Problem to solve.
All lines from the one bearing "You are a computer-use" through the end of the data below must be printed exactly as they stand, with pictures removed.

Stored data entries:
********

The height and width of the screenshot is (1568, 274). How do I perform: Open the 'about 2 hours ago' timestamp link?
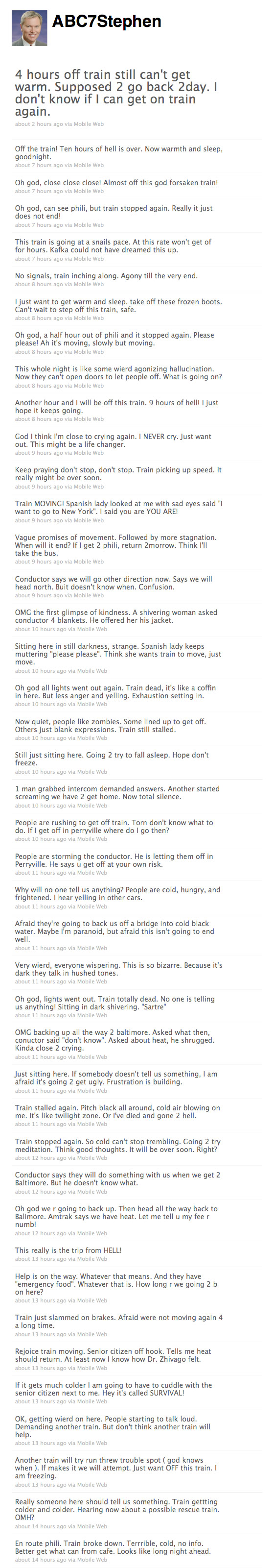[39, 124]
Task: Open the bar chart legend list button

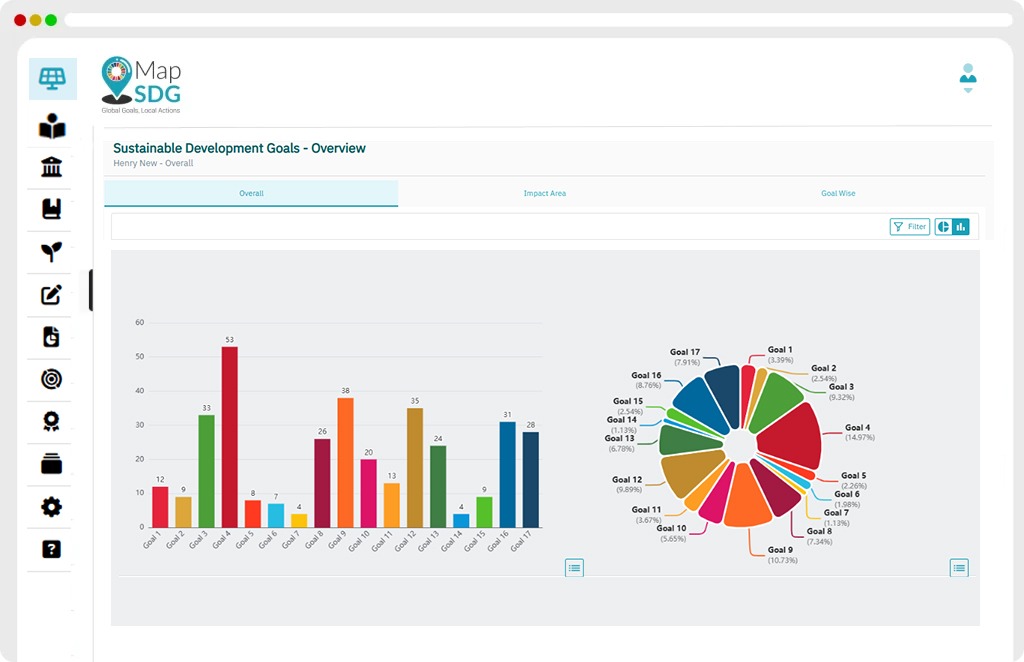Action: tap(574, 568)
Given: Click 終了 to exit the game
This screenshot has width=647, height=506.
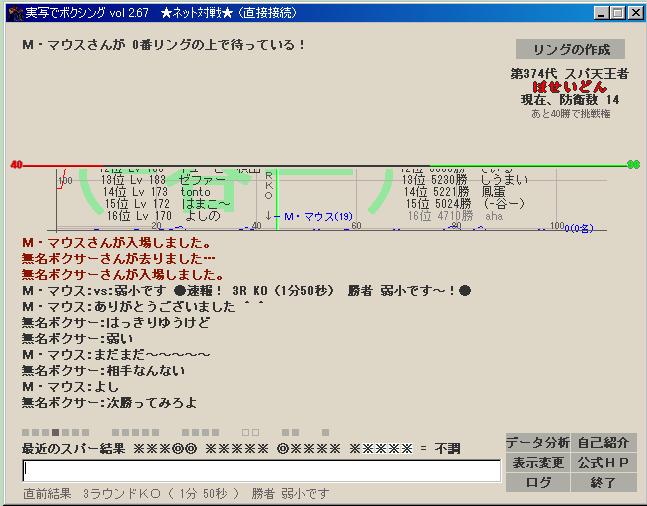Looking at the screenshot, I should [603, 482].
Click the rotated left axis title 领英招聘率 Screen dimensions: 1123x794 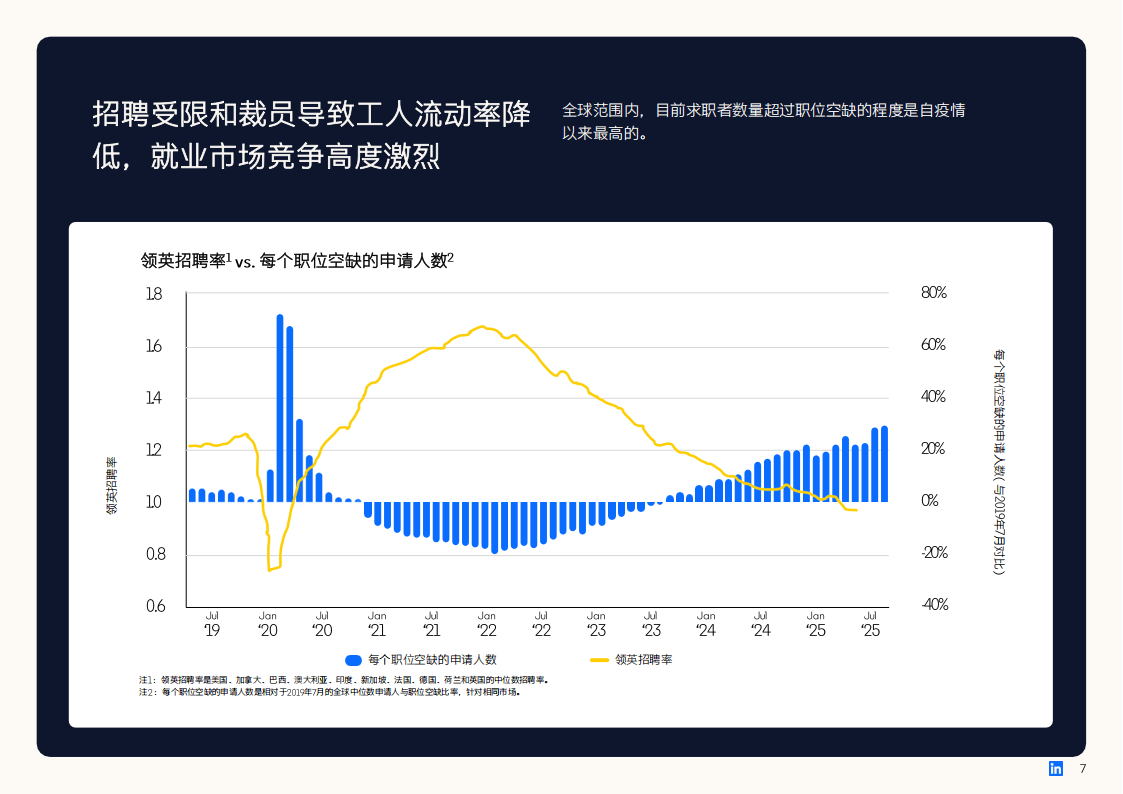click(111, 485)
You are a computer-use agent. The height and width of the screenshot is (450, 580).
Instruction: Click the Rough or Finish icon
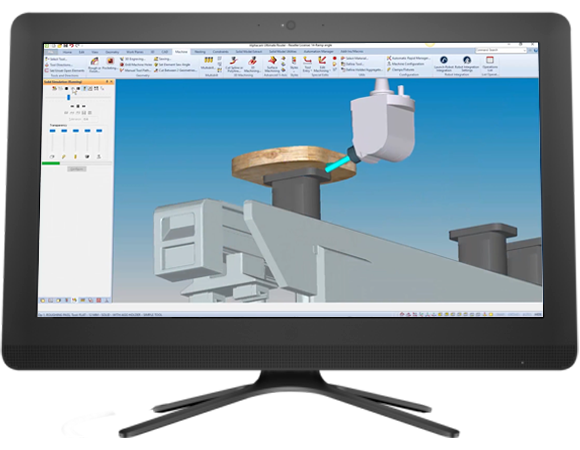coord(94,64)

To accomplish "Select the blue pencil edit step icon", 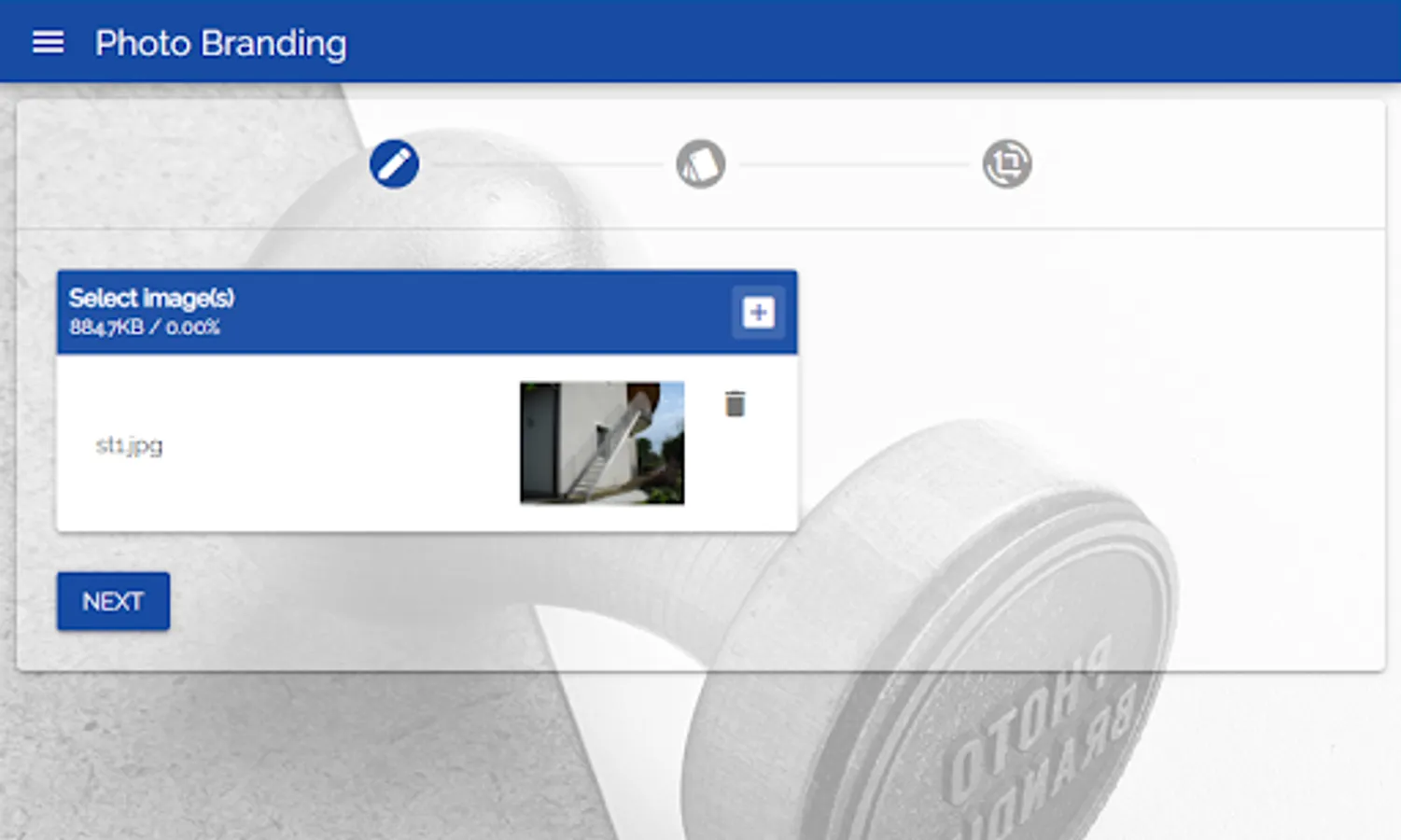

********

Answer for this exercise.
You are a computer-use agent. The height and width of the screenshot is (450, 580).
Instruction: Click the Rough or Finish icon
coord(94,64)

To accomplish "Select the blue pencil edit step icon", 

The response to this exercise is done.